ABOUT THIS EXERCISE:
The reply should hold only the lines from the one with "Given: Click thumbs-up" through the end of the data, each given exactly.

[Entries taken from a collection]
····················

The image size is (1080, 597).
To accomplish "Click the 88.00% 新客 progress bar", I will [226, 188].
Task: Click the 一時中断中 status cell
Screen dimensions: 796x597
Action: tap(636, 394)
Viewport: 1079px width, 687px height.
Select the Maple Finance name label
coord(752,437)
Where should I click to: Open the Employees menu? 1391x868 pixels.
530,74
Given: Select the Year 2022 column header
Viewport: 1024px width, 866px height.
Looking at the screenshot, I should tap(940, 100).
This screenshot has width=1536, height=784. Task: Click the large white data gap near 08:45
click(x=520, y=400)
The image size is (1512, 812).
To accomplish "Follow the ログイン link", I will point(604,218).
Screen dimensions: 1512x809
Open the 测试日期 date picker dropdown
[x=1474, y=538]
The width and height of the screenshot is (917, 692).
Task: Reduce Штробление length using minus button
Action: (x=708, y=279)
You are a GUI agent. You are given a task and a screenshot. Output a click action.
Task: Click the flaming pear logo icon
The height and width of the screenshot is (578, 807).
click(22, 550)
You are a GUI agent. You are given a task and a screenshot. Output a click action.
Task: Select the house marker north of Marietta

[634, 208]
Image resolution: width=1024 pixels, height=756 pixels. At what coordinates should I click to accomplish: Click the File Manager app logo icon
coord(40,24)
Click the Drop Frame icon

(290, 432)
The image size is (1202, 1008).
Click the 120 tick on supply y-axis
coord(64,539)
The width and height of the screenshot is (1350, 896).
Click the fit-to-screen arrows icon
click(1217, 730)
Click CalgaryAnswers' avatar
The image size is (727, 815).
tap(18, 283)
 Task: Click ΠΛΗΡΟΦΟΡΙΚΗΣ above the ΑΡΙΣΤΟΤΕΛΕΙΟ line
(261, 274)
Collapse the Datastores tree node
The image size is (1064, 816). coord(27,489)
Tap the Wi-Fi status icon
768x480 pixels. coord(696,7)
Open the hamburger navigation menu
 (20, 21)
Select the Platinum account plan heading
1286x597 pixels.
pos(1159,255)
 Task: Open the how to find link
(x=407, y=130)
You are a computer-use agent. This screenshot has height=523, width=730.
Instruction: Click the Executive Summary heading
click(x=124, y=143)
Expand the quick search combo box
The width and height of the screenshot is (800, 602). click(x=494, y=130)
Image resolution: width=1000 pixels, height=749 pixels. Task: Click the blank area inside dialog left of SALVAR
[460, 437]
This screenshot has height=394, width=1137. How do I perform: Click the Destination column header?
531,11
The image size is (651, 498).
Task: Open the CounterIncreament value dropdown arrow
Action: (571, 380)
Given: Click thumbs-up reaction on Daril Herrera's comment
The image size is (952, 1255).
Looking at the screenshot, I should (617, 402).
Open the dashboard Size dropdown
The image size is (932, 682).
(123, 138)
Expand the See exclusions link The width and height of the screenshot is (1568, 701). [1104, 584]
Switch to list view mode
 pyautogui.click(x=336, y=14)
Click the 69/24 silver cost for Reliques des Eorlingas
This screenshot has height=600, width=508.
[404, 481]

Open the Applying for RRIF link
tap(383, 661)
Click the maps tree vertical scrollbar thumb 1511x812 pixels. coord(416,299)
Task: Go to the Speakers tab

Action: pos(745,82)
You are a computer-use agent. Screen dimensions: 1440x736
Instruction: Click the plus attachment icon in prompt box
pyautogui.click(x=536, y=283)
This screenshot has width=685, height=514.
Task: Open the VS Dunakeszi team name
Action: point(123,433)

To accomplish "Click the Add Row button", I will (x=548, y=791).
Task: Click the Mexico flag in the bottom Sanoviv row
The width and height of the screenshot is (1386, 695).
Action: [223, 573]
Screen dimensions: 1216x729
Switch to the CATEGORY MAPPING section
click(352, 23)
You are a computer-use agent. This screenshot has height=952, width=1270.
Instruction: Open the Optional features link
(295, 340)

····················

RESPONSE:
Given: Click thumbs-up reaction on Daril Herrera's comment
The image size is (952, 1255).
Looking at the screenshot, I should (617, 402).
Open the dashboard Size dropdown
The image size is (932, 682).
(123, 138)
Expand the See exclusions link The width and height of the screenshot is (1568, 701). [1104, 584]
Switch to list view mode
 pyautogui.click(x=336, y=14)
Click the 69/24 silver cost for Reliques des Eorlingas
This screenshot has height=600, width=508.
[404, 481]

Open the Applying for RRIF link
tap(383, 661)
Click the maps tree vertical scrollbar thumb 1511x812 pixels. coord(416,299)
Task: Go to the Speakers tab

Action: pos(745,82)
You are a computer-use agent. Screen dimensions: 1440x736
Instruction: Click the plus attachment icon in prompt box
pyautogui.click(x=536, y=283)
This screenshot has width=685, height=514.
Task: Open the VS Dunakeszi team name
Action: point(123,433)

To accomplish "Click the Add Row button", I will (x=548, y=791).
Task: Click the Mexico flag in the bottom Sanoviv row
The width and height of the screenshot is (1386, 695).
Action: [223, 573]
Screen dimensions: 1216x729
Switch to the CATEGORY MAPPING section
click(352, 23)
You are a computer-use agent. This screenshot has height=952, width=1270.
Instruction: Open the Optional features link
(295, 340)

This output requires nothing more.